La discussion a finalement pu reprendre, non sans que Marc Le Fur qualifie «d’agression» le fait que Laurence Rossignol réponde à Nicolas Dhuicq (UMP) qui avait taxé le gouvernement de «repli autistique». À la sortie de la séance, la secrétaire d’État a assuré que «le gouvernement ne laissera pas tomber ce texte dans les oubliettes de l’obstruction parlementaire». La conférence des présidents, qui se réunira mardi 27 mai, se prononcera peut-être à ce sujet.
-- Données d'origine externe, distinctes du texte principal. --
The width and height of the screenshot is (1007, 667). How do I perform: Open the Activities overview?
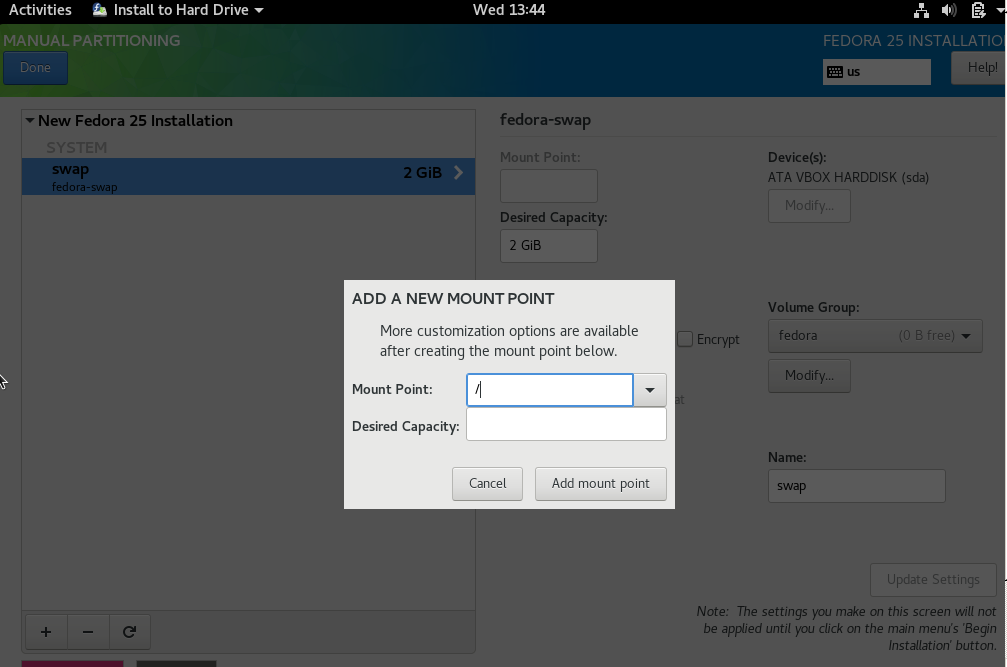(40, 10)
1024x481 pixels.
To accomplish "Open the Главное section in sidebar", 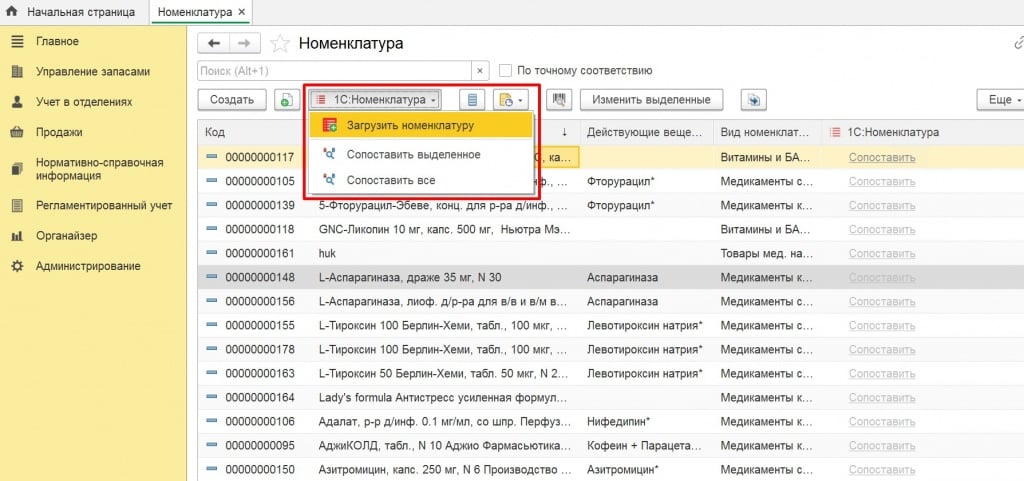I will (x=57, y=41).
Dans un communiqué, l’association HES pointe du doigt l’attitude des élu.e.s de l’opposition: «L’UMP tente, comme l’an dernier, de ridiculiser l’Assemblée à force d’amendements absurdes, contradictoires ou réactionnaires et même parfois communs avec l’extrême-droite: interdiction d’adopter pour les couples homosexuels, temps de garde de chaque parent proportionnel à leur investissement financier, etc. Dans un pays, le nôtre, où 6 enfants sur 10 naissent de parents non mariés, ou 1 mariage sur 3 se solde par un divorce, où 2 familles sur 10 sont des familles monoparentales, où les familles homoparentales existent, l’UMP n’a d’autre chose à proposer que, comme le déclarait le député Nicolas Dhuicq mardi soir dans l’hémicycle, de « rétablir le code civil de 1804 ». En 2014, le parti sarkozyste entend incarner l’avenir en se faisant le garde-chiourme de la famille napoléonienne!»